La bourse japonaise

Toutes les sociétés de capitaux japonaises doivent suivre les règles comptables du code de commerce japonais, qu’elles soient cotées ou non et peu importe leur taille. Ces sociétés ont diminuées en nombre en 1996 en raison du capital minimum de 10 000 000 de yens exigé en cette année, alors qu’elles étaient 1 200 000 en 1991. Contrairement aux règles comptables, la loi sur la bourse et son application n’est appliquée qu’aux sociétés cotées et celles qui envisagent de suivre cette voie. La loi sur la bourse fut publiée en 1948, s’inspirant des Securities actat securities Exchange Acts americains de 1933 et 1934. L’application de cette loi est dirigée par le ministère des finances japonais alors que celle du code de commerce est contrôlée par le ministère de la justice.

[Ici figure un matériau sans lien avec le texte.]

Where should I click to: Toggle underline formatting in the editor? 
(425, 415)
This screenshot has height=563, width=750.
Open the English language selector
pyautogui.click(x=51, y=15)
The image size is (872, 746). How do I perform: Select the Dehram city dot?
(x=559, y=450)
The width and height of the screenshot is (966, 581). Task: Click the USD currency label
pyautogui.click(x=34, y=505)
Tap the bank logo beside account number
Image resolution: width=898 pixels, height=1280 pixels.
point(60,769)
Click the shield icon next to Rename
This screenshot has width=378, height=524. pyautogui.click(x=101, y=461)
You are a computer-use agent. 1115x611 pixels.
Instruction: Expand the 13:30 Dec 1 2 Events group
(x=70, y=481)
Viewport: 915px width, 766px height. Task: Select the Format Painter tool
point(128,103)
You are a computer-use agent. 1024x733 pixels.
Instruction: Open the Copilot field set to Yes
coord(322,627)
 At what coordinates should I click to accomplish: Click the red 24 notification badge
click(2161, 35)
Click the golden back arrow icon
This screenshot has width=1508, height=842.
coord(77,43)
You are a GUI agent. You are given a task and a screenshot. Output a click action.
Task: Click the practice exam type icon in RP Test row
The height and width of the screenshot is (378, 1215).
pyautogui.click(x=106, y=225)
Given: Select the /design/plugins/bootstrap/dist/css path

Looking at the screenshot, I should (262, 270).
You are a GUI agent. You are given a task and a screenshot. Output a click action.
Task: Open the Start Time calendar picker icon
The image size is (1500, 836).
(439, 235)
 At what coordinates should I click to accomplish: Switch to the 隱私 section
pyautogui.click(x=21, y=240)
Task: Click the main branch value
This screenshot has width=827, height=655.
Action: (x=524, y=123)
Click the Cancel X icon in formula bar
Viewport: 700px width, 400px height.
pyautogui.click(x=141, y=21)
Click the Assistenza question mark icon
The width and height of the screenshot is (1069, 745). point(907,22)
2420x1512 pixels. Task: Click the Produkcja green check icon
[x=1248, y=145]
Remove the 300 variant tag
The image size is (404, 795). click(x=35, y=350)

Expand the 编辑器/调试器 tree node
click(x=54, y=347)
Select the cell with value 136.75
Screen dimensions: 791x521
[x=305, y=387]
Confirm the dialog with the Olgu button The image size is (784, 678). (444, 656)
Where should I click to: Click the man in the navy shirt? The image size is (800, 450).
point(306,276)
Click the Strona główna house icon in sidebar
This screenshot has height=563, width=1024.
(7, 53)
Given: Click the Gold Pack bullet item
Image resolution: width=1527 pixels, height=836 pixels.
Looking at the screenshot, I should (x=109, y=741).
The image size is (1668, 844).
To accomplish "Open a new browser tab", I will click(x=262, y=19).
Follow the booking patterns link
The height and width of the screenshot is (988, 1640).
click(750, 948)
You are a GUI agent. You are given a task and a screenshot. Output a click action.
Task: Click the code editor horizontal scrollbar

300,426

La loi concerne essentiellement les états financiers et la manière de les publier. Les sociétés suivent cette loi à la lettre pour uniformiser les états financiers et donc une facilitation dans les audits : vérifier en plus de l’authenticité le suivi de la « réglementation relative aux états financiers » selon l’article 4 3 3 de l’ordonnance ministérielle sur la certification des comptes.
Cette réglementation fut publiée en 1963, avec les directives d’interprétation, elle montre la terminologie, la forme ainsi que le contenu de chaque état financier. Le contenu ressemble beaucoup à la SEC américaine.
Les sociétés, qu’elles soient cotées ou non, suivent la même « réglementation relative au bilan, au compte de résultat et au rapport de gestion des sociétés de capitaux » publiée en 1963 par le ministère de la justice. Elles ont les mêmes dispositions sauf que les détails et les exigences de publication sont différents : celles cotées doivent établir deux états financiers dont l’une est conforme à la loi sur la bourse (pour le ministère des finances) et l’autre conforme au code de commerce (pour les actionnaires).